It can be one of the most frustrating early experiences in using continuous positive airway pressure (CPAP) to treat sleep apnea. You are committed to the treatment, perhaps with a little hesitance at first, but you find yourself being undermined in the night. You diligently put your CPAP mask on as you go to bed, but you wake up in the middle of the night and sure enough: it has come off. It may be lying on your pillow, blowing air purposelessly – or even across the room. How can you learn to keep your CPAP mask on at night?
Address Pressure, Mask Comfort Issues
Even though you may be asleep, you are still aware enough to recognize something pestering you. You may wake enough to remove the mask, without regaining full consciousness. Much like sleepwalking or sleep eating, you may not remember anything about your actions when you do fully awaken. This can be a deep-rooted source of frustration and aggravation, especially as you strive to be adherent to the treatment. The most likely cause of you pulling the mask off during sleep is due to improper pressure settings or problems related to mask discomfort.

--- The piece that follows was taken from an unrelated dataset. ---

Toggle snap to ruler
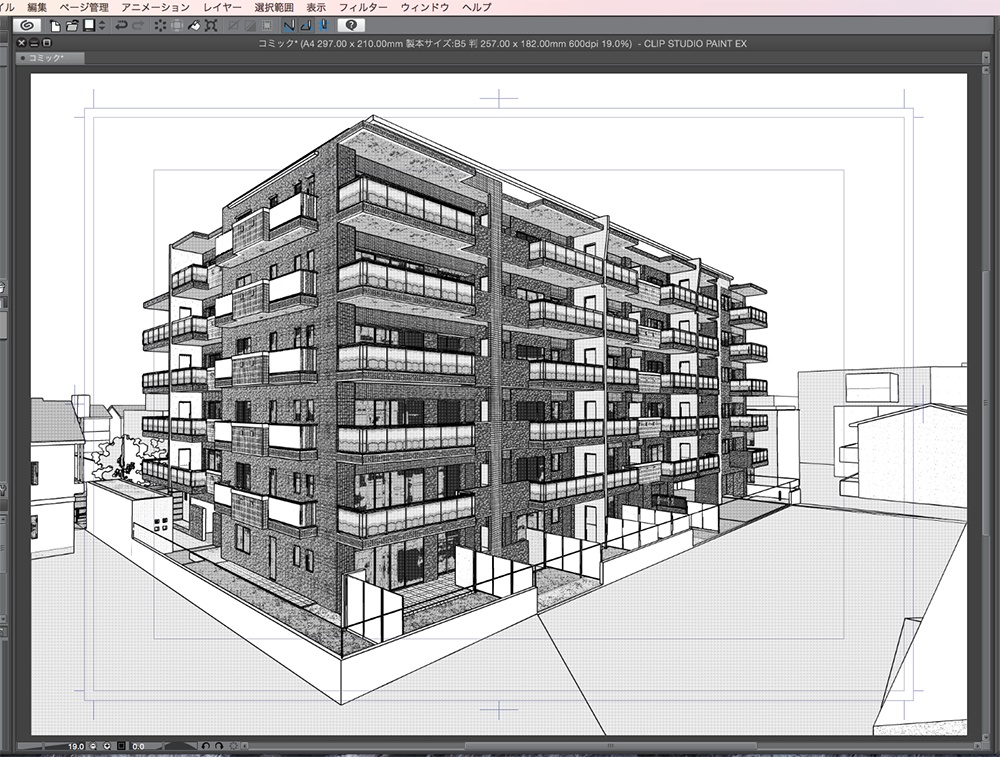 (289, 27)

If the pressure of the CPAP is too low or too high, you may remove the mask because you can’t get enough air or because of excessive leak. Air blowing around, especially into the eyes, can be quite disruptive. If your CPAP mask is too loose, this will be worsened. If the mask is too tight, there may be pain across the bridge of the nose, at the nostrils, or other pressure points on the face. If you are lying on your side and the mask is smashed into your face, this may be bothersome enough for you to remove it. It may be necessary to try a different size, style, or type of CPAP mask.
Make certain that your pressure setting is proper. Your durable medical equipment provider or sleep specialist can download the data card and evaluate whether the pressure setting is adequate. In addition, if there is excessive leak prompting the CPAP mask removal, this will become apparent in the data report. A few changes in the pressure setting or mask type may be all that are necessary to correct the issue.
In some cases, employing a pressure ramp may be helpful. By starting at a lower pressure as you fall asleep, you may be able to sleep more deeply before the pressure increases. This may prevent mask removal. In addition, the use of a heated humidifier and heated tubing may make the experience more comfortable by reducing mouth dryness and this can improve compliance.
Consider Sleeping Pills
Some sleep specialists will prescribe a short course of sleeping pills to help with the transition to using CPAP. This may seem odd at first brush, but it can actually be a reasonable course of action. Most people with untreated sleep apnea wake frequently during the night. This does not usually cause complaints of insomnia, but it can. Treatment with CPAP can make it harder to fall and stay asleep, a new experience for most people with excessive sleepiness as part of sleep apnea. The sleeping pills can minimize the awareness of the CPAP and make it less likely that the device will be removed. Common options could include Ambien, Intermezzo, Lunesta, Sonata, and others. It is typically not recommended for these sleeping pills be continued over the long term, as this is unnecessary in most cases.
Desperate times can call for some desperate measures. There are a few other options that are sometimes used anecdotally. Some people apply a chinstrap to help keep the CPAP mask on. Chinstraps are most often used to prevent mouth breathing with CPAP, but they may add another layer of protection to keep the mask on. If you have more things to remove, the theory goes, you might wake enough to realize what you are doing – and hopefully stop.
Some people use a small amount of paper or cloth tape across the edge of the CPAP mask and cheek. Therefore, if it is removed in the night, the pull of the tape on the skin will be painful enough to also cause an awakening.
Finally, the best option for most people is also the most obvious: just put it back on. If you wake up in the night and find the CPAP mask lying next to you, reapply it and restart the machine. You will gradually condition yourself to keep it back on. This will also increase your total amount of use, which will have its own advantages. So no matter if you find it off once or a half dozen times, when you wake up and realize it, put it back on.
If after making a few changes you are continuing to struggle to use your CPAP as much as you would like to, start by speaking with your equipment provider or sleep specialist to see what your best options might be to improve your ability to keep the mask on at night.
Kryger, MH et al. "Principles and Practice of Sleep Medicine." Elsevier, 5th edition.